_Work instructions_. Shorten the paragraph that begins "Maybe you feel a little better after coffee" in the essay below about days that don't work to two sentences, keeping its main facts.

>> Start Document section

Some days just don’t work, and you can’t do a damn thing about it.
Maybe you slept poorly so you stay in bed too late, but no matter how long you lie there, you can’t muster an appetite for putting your feet on the floor, and getting up feels like giving up.
Maybe you feel a little better after coffee, and you start to get an idea of what you might use this free day for, this luxurious, wide-open day so full of potential, and you start to make a bit of a plan. Just a tiny, manageable plan, like going to the farmers market for some kale and oranges, because it’s winter and the oranges are at their best right now. It seems like a pretty easy win.
But after getting your kale and oranges, and shelling out ten bucks for a loaf of seedy sourdough bread that you know you’ll struggle to get through before it goes stale, maybe your feet don’t know which direction to move in. The people on the street seem to know where they’re going. They are shopping, and going to lunch, and taking pictures of each other, and you try not to find their purposefulness offensive and intimidating. You’re in everybody’s way, and no one is in your way because you don’t have a way today.

>> End Document section
>> Start Excerpted data

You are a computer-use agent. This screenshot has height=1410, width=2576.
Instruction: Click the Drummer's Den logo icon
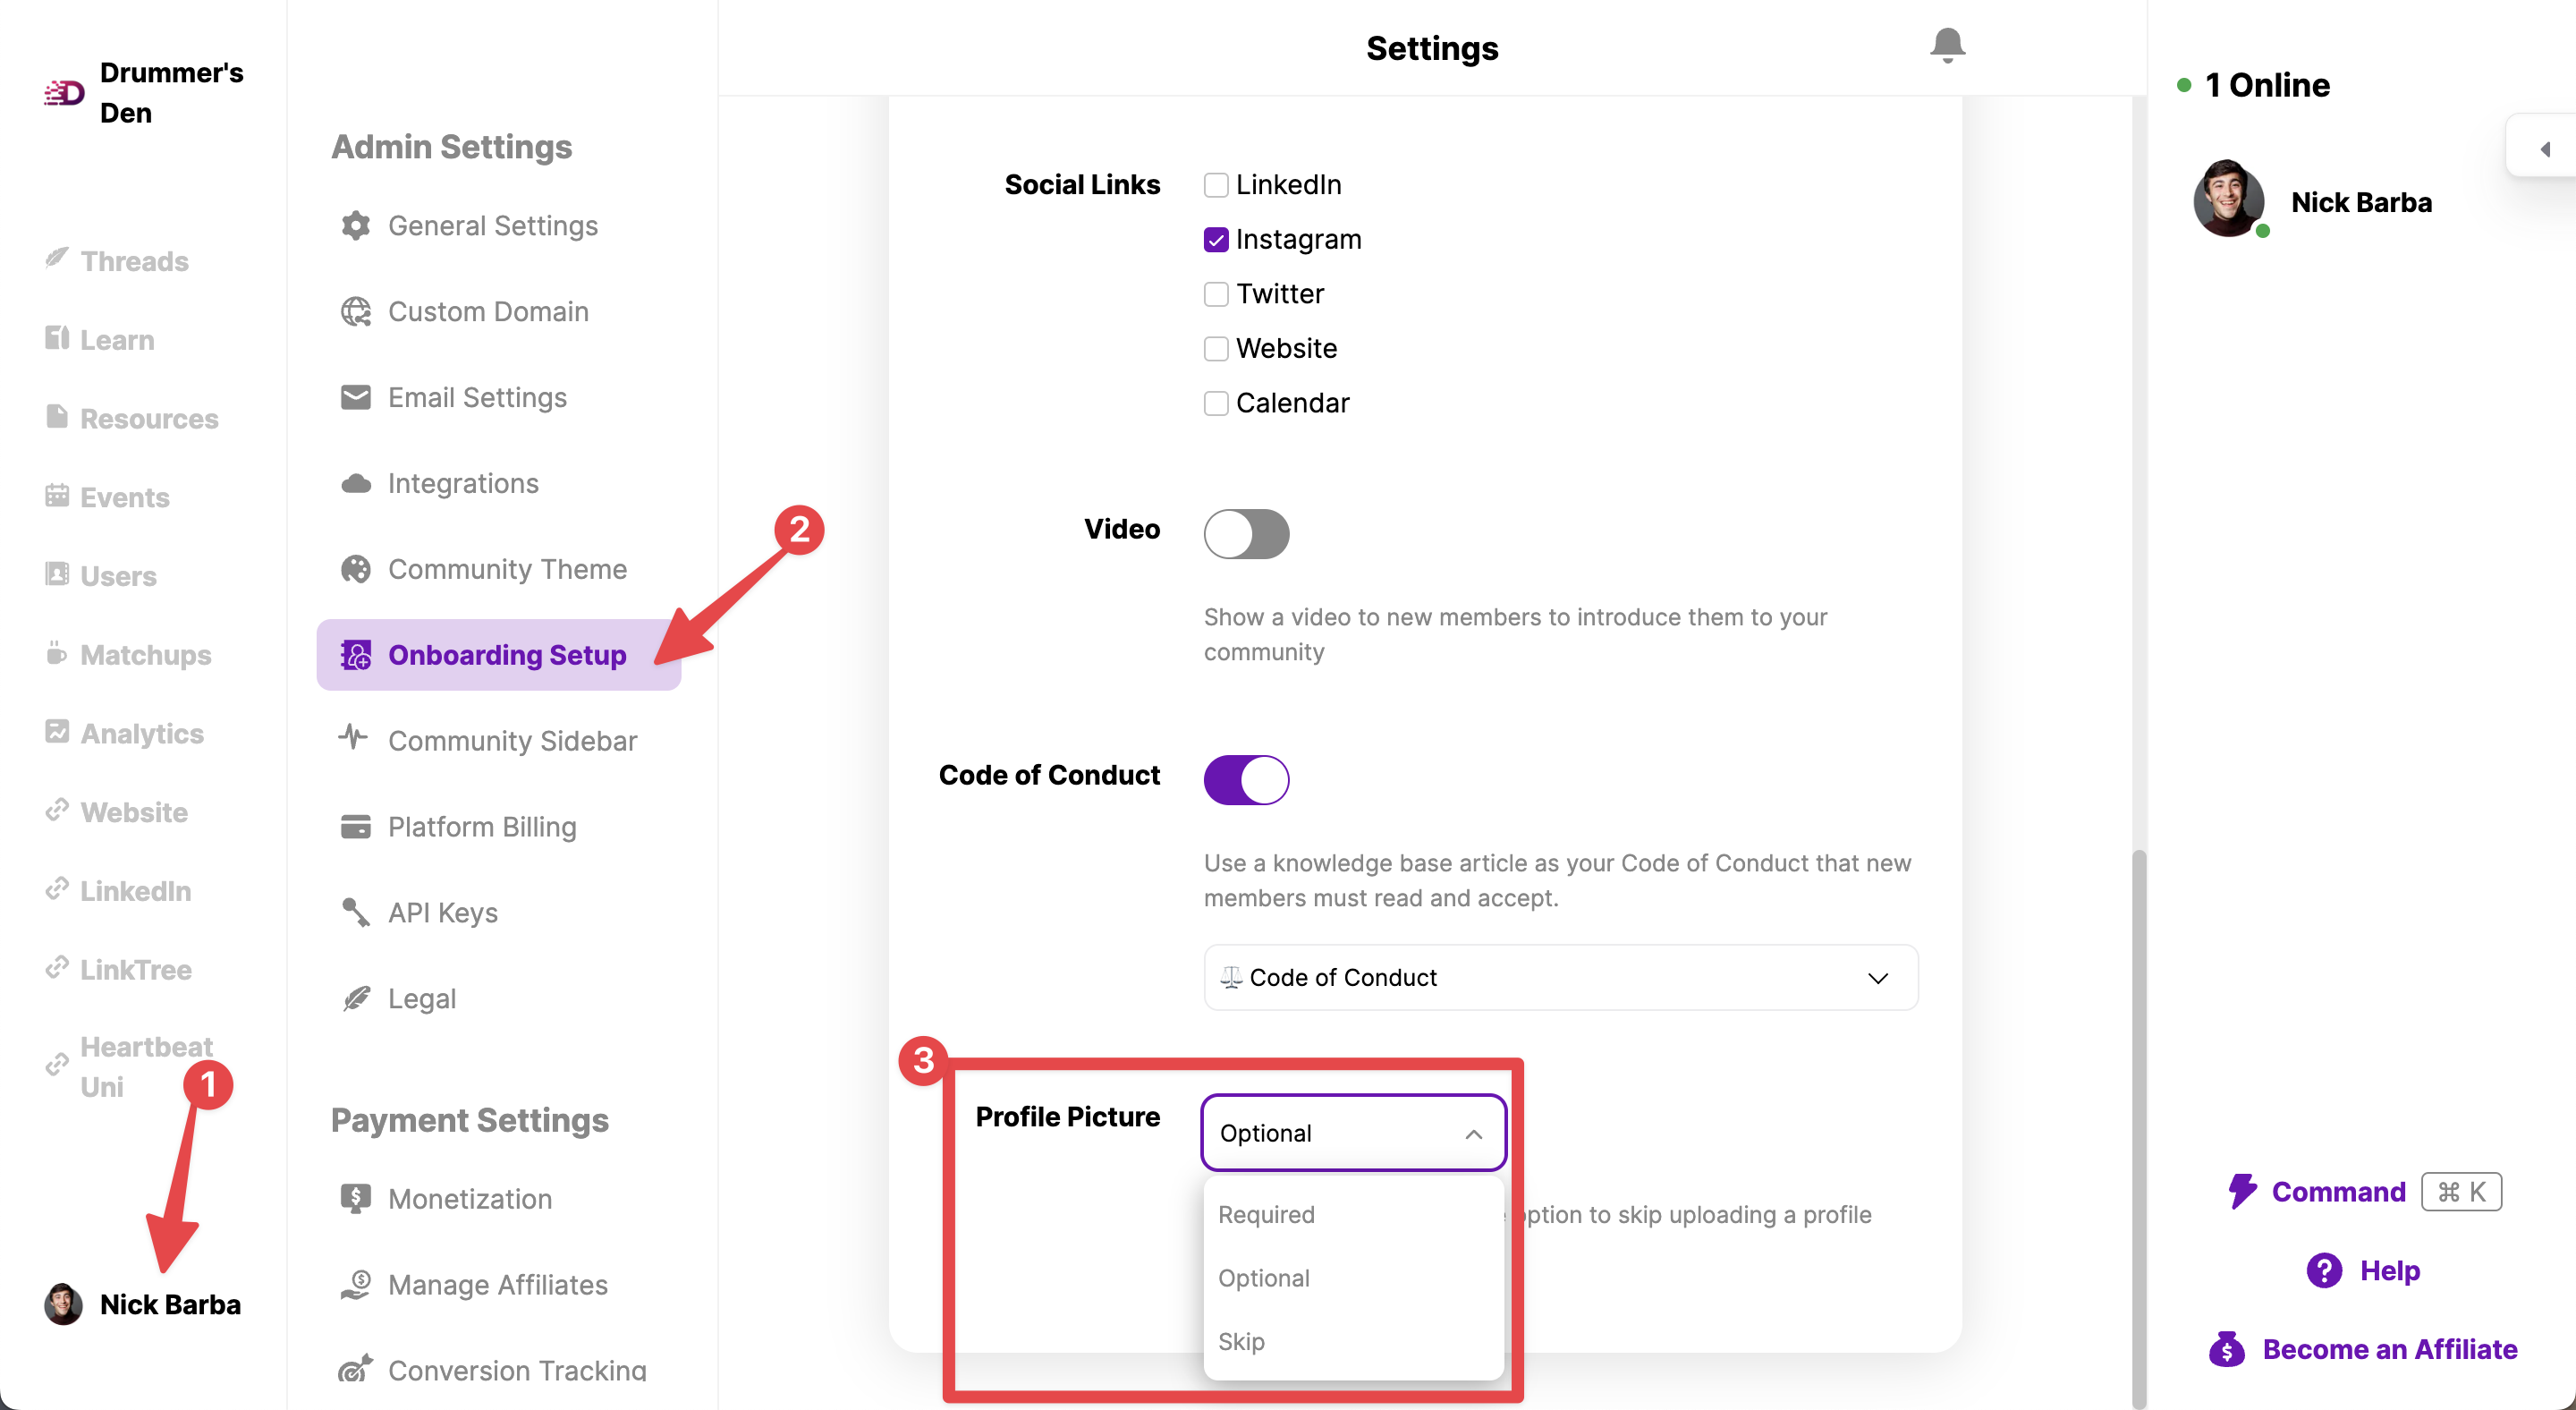(64, 93)
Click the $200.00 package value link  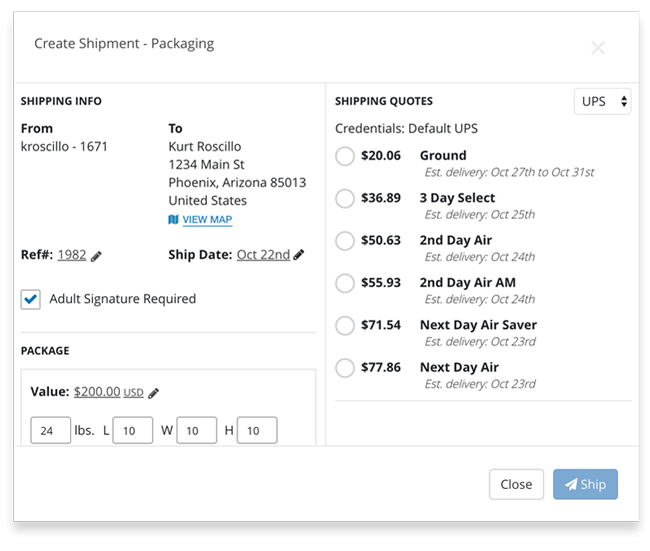point(97,392)
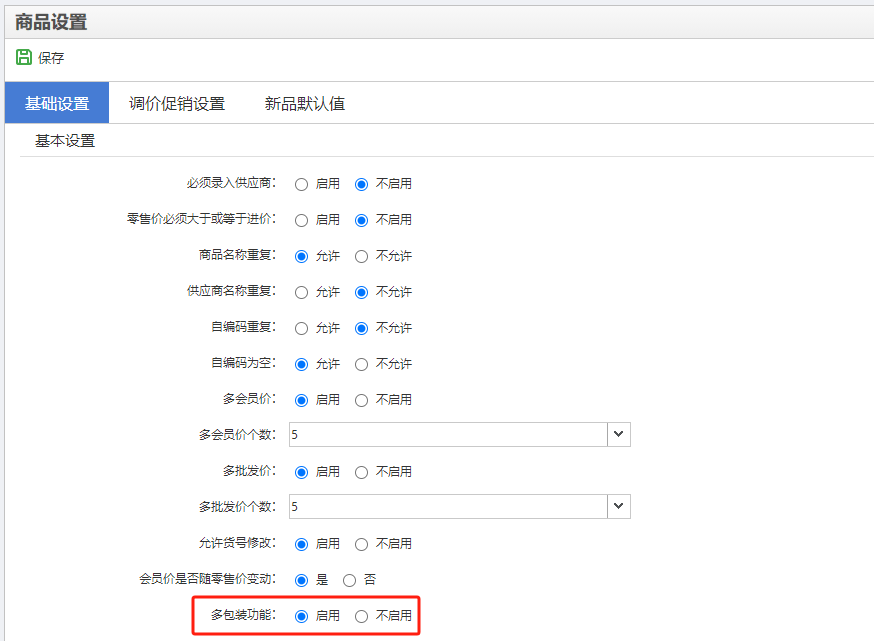The height and width of the screenshot is (641, 874).
Task: Select 不允许 for 自编码为空
Action: tap(362, 364)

>> End Excerpted data

_Exercise answer_. After coffee you feel a little better and start planning how to use the free, wide-open day. You settle on a small, manageable plan that seems like an easy win: going to the farmers market for kale and oranges, which are at their best in winter.